Presently about one o'clock, Aubrey, who had been called out of the
room, came back and whispered something to Chicksands, who at once
went away. Elizabeth, looking up, saw agitation and expectancy in
the Major's look. But he said nothing.
In a few minutes Chicksands reappeared. He went straight to Desmond,
and knelt down by him.
'Desmond!' he said in a clear voice, 'the offensive's begun. The
Chief in my room at the War Office has just been telephoning me. It
began at eight this morning--on a front of fifty miles. Can you hear
me?' The boy opened his eyes--straining them on Arthur.

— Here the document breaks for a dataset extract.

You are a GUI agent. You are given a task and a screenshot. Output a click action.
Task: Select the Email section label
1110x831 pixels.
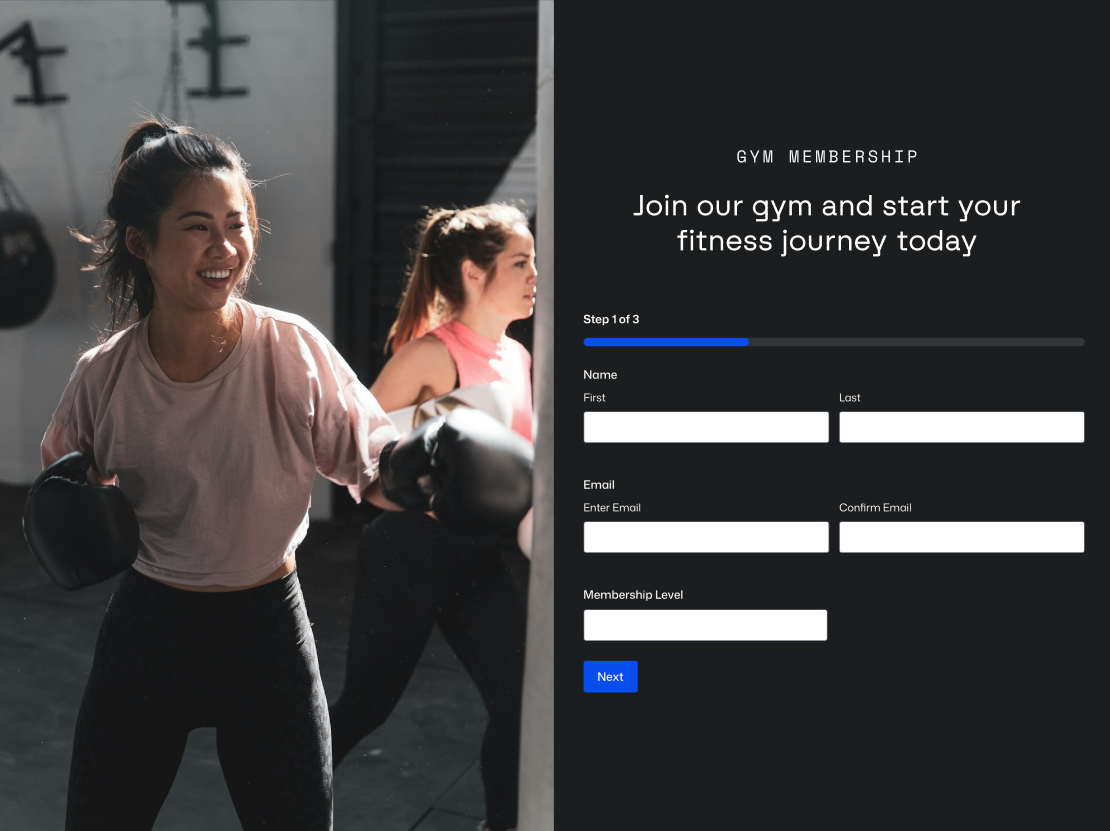pos(599,485)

'It's begun!' he said eagerly--'begun! What have they done?'
'The bombardment opened at dawn--about five--the German infantry
attacked about eight. It's been going on the whole morning--and down
the whole front from Arras to the Scarpe.'
'And we've held?--we've _held_?'
'So far magnificently. Our outpost troops have been withdrawn to the
battle-zone--that's all. The line has held everywhere. The Germans
have lost heavily.'
'Outpost troops!' whispered the boy--'why, that's nothing! We always
expected--to lose the first line. Good old Army!'
A pause, and then--so faintly breathed as to be scarcely audible,
and yet in ecstasy--'England!--England!'
His joy was wonderful--heart-breaking--while all those around him
wept.
He lay murmuring to himself a little while, his hand in Pamela's.
Then for a last time he looked at his father, but was now too weak
to speak. His eyes, intently fixed on the Squire, kept their
marvellous brightness--no one knew how long. Then gently, as though
an unseen hand put out a light, the brilliance died away--the lids
fell--and with a few breaths Desmond's young life was past.
CHAPTER XVII
It was three weeks after Desmond's death. Pamela was sitting in the
'den' writing a letter to Arthur Chicksands at Versailles. The first
onslaught on Amiens was over. The struggle between Bethune and Ypres
was in full swing.
'DEAREST--This house is so strange--the world is so strange!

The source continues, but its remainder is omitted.